• **Aim of the exercise**:
Every line of the records below from the line with "夯爆了！让 Claude Code" up to and including the line with "后端技术 (72, 2569)" must be reproduced exactly, and no line outside that range.

• **Exercise data**:
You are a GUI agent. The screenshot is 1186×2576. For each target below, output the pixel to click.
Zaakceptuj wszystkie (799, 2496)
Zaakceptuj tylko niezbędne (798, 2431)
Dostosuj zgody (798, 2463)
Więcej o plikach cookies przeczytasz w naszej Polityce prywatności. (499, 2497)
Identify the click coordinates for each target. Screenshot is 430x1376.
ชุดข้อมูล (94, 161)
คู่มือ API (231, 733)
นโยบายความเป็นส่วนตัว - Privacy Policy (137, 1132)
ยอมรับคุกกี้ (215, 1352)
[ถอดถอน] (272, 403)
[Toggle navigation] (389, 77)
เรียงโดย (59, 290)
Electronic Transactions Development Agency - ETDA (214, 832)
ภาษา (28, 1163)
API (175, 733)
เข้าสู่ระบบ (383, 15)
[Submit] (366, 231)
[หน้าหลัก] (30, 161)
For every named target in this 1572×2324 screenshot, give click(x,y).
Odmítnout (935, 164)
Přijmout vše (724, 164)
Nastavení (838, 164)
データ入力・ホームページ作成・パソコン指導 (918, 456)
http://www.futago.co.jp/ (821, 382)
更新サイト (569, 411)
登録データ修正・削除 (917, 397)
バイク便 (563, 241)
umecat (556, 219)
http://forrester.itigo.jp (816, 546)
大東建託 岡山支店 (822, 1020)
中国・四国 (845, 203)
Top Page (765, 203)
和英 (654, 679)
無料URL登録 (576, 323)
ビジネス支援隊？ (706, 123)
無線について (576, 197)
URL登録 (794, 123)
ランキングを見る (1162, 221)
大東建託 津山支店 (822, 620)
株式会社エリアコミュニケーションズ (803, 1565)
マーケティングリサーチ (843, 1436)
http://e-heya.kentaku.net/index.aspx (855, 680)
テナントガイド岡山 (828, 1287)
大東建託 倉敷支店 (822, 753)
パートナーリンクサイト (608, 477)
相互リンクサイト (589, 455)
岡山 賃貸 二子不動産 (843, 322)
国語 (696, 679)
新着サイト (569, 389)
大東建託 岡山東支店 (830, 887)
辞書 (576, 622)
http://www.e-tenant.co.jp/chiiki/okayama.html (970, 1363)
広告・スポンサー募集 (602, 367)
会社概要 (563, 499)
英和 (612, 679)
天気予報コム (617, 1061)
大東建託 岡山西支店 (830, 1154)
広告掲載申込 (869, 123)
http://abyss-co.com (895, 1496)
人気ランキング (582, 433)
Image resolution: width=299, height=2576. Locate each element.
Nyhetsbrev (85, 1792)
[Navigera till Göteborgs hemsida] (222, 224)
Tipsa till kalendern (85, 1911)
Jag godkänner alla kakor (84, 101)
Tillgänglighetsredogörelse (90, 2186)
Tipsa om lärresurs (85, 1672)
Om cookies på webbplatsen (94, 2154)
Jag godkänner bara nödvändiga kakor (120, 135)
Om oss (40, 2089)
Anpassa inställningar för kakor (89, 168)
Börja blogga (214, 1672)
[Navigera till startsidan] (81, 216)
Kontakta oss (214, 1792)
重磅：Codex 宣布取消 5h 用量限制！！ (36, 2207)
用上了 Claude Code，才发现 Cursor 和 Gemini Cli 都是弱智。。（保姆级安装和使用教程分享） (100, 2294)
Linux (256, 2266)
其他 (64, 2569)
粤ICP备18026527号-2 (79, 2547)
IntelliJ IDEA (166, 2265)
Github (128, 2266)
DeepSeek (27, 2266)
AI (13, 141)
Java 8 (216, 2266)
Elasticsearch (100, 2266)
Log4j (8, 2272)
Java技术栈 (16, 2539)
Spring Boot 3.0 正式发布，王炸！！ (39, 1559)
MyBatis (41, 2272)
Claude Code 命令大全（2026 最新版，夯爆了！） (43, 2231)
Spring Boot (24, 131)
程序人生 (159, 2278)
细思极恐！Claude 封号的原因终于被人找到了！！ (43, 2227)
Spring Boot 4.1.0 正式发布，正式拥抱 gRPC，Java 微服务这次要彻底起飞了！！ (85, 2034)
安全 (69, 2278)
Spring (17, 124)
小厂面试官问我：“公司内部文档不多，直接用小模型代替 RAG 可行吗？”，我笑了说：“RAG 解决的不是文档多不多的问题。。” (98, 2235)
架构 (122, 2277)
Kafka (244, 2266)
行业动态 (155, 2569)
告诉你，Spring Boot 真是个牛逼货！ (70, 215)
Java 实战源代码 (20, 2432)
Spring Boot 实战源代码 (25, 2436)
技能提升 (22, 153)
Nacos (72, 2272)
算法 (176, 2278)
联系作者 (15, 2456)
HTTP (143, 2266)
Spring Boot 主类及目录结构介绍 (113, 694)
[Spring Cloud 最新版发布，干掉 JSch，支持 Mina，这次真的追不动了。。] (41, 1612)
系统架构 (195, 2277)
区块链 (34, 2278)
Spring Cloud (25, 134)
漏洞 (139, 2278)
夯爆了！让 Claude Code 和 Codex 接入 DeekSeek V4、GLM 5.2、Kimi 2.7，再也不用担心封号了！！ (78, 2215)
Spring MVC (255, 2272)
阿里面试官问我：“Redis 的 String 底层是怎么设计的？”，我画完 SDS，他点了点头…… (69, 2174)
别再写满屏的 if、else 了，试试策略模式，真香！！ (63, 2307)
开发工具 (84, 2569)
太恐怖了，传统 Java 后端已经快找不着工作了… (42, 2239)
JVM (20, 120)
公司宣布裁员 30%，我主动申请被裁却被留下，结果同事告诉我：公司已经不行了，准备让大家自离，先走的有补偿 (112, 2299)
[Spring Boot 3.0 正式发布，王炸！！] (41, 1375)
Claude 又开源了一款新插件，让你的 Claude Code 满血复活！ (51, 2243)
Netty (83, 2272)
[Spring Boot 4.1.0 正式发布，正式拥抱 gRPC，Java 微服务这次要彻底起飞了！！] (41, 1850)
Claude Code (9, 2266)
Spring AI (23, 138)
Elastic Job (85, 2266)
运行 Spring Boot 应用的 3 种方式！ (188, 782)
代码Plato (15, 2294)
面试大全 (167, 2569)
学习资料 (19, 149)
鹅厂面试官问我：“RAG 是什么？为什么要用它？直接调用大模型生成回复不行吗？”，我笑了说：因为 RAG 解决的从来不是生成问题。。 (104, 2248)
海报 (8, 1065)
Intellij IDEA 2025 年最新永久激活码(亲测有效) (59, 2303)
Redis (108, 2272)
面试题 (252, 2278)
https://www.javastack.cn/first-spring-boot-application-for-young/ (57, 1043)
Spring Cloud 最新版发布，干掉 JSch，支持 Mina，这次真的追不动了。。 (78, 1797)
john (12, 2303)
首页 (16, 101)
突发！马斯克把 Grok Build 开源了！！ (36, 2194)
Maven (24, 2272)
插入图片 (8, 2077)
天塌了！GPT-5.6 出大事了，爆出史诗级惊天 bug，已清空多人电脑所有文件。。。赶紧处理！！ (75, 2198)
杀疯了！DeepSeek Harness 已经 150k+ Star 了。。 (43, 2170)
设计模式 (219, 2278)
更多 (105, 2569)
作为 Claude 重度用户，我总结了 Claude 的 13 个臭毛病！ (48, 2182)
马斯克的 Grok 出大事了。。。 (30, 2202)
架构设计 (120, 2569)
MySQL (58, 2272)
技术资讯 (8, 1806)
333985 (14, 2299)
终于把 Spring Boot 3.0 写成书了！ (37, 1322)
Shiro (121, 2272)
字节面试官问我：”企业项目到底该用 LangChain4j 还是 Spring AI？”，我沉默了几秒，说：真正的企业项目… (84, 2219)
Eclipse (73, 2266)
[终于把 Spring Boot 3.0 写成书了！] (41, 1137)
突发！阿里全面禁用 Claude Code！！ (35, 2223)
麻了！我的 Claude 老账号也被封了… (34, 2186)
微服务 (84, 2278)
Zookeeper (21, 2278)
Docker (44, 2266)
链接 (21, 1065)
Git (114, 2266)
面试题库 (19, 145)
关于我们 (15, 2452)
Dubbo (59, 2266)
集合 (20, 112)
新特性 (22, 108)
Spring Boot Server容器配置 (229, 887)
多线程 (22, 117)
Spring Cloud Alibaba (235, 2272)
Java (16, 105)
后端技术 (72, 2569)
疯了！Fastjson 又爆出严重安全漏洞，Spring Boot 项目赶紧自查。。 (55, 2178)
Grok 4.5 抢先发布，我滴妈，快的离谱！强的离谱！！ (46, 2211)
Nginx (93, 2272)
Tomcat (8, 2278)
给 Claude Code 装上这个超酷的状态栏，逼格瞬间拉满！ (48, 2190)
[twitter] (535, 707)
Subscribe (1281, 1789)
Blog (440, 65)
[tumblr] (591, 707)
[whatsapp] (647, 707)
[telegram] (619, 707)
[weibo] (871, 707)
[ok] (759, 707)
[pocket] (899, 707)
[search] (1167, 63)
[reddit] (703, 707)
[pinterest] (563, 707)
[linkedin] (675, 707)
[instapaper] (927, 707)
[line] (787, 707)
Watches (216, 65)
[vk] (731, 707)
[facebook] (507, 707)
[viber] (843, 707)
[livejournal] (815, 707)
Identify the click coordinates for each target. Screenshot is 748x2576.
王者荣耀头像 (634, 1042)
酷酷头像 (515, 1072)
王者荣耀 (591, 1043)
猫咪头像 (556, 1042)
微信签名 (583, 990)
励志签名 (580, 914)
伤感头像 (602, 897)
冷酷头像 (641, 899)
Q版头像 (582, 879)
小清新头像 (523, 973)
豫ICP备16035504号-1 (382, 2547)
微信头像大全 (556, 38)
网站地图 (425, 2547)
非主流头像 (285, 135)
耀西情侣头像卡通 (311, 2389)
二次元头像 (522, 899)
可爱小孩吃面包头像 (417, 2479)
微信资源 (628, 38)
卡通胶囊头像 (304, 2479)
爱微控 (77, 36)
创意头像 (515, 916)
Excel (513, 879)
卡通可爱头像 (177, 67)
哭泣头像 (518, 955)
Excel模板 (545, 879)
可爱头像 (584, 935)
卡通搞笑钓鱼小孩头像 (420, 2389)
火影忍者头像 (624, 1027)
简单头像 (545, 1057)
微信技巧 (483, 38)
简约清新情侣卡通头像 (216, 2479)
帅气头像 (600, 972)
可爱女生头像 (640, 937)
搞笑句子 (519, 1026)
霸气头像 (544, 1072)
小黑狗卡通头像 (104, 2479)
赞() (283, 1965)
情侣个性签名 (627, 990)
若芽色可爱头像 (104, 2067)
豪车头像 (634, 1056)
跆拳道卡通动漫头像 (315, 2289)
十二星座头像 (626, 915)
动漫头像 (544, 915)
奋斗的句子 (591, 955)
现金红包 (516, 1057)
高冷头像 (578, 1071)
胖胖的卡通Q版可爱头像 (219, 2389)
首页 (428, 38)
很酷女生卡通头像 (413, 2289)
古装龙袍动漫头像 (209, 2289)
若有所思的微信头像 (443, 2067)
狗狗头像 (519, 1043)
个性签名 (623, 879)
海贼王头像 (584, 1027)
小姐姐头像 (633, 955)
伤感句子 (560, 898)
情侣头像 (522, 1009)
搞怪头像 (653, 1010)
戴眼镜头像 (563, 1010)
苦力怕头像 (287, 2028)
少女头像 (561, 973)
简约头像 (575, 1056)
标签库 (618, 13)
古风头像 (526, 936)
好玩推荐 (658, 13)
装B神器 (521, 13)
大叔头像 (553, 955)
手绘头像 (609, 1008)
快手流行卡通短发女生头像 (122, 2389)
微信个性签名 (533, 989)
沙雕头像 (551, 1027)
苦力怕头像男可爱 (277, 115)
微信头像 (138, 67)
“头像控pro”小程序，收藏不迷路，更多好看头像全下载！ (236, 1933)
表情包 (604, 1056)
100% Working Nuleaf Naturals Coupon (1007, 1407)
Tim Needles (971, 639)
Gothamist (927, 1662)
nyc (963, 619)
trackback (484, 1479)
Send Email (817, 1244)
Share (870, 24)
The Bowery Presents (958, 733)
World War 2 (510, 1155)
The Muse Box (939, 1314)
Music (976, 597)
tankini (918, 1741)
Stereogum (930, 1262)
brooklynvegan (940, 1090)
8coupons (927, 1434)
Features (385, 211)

• **The answer**:
夯爆了！让 Claude Code 和 Codex 接入 DeekSeek V4、GLM 5.2、Kimi 2.7，再也不用担心封号了！！ (78, 2215)
Spring MVC (255, 2272)
阿里面试官问我：“Redis 的 String 底层是怎么设计的？”，我画完 SDS，他点了点头…… (69, 2174)
别再写满屏的 if、else 了，试试策略模式，真香！！ (63, 2307)
开发工具 (84, 2569)
太恐怖了，传统 Java 后端已经快找不着工作了… (42, 2239)
JVM (20, 120)
公司宣布裁员 30%，我主动申请被裁却被留下，结果同事告诉我：公司已经不行了，准备让大家自离，先走的有补偿 (112, 2299)
[Spring Boot 3.0 正式发布，王炸！！] (41, 1375)
Claude 又开源了一款新插件，让你的 Claude Code 满血复活！ (51, 2243)
Netty (83, 2272)
[Spring Boot 4.1.0 正式发布，正式拥抱 gRPC，Java 微服务这次要彻底起飞了！！] (41, 1850)
Claude Code (9, 2266)
Spring AI (23, 138)
Elastic Job (85, 2266)
运行 Spring Boot 应用的 3 种方式！ (188, 782)
代码Plato (15, 2294)
面试大全 (167, 2569)
学习资料 (19, 149)
鹅厂面试官问我：“RAG 是什么？为什么要用它？直接调用大模型生成回复不行吗？”，我笑了说：因为 RAG 解决的从来不是生成问题。。 (104, 2248)
海报 (8, 1065)
Intellij IDEA 2025 年最新永久激活码(亲测有效) (59, 2303)
Redis (108, 2272)
面试题 (252, 2278)
https://www.javastack.cn/first-spring-boot-application-for-young/ (57, 1043)
Spring Cloud 最新版发布，干掉 JSch，支持 Mina，这次真的追不动了。。 (78, 1797)
john (12, 2303)
首页 (16, 101)
突发！马斯克把 Grok Build 开源了！！ (36, 2194)
Maven (24, 2272)
插入图片 (8, 2077)
天塌了！GPT-5.6 出大事了，爆出史诗级惊天 bug，已清空多人电脑所有文件。。。赶紧处理！！ (75, 2198)
杀疯了！DeepSeek Harness 已经 150k+ Star 了。。 (43, 2170)
设计模式 (219, 2278)
更多 (105, 2569)
作为 Claude 重度用户，我总结了 Claude 的 13 个臭毛病！ (48, 2182)
马斯克的 Grok 出大事了。。。 (30, 2202)
架构设计 (120, 2569)
MySQL (58, 2272)
技术资讯 (8, 1806)
333985 (14, 2299)
终于把 Spring Boot 3.0 写成书了！ (37, 1322)
Shiro (121, 2272)
字节面试官问我：”企业项目到底该用 LangChain4j 还是 Spring AI？”，我沉默了几秒，说：真正的企业项目… (84, 2219)
Eclipse (73, 2266)
[终于把 Spring Boot 3.0 写成书了！] (41, 1137)
突发！阿里全面禁用 Claude Code！！ (35, 2223)
麻了！我的 Claude 老账号也被封了… (34, 2186)
微服务 (84, 2278)
Zookeeper (21, 2278)
Docker (44, 2266)
链接 (21, 1065)
Git (114, 2266)
面试题库 (19, 145)
关于我们 (15, 2452)
Dubbo (59, 2266)
集合 (20, 112)
新特性 (22, 108)
Spring Boot Server容器配置 (229, 887)
多线程 (22, 117)
Spring Cloud Alibaba (235, 2272)
Java (16, 105)
后端技术 (72, 2569)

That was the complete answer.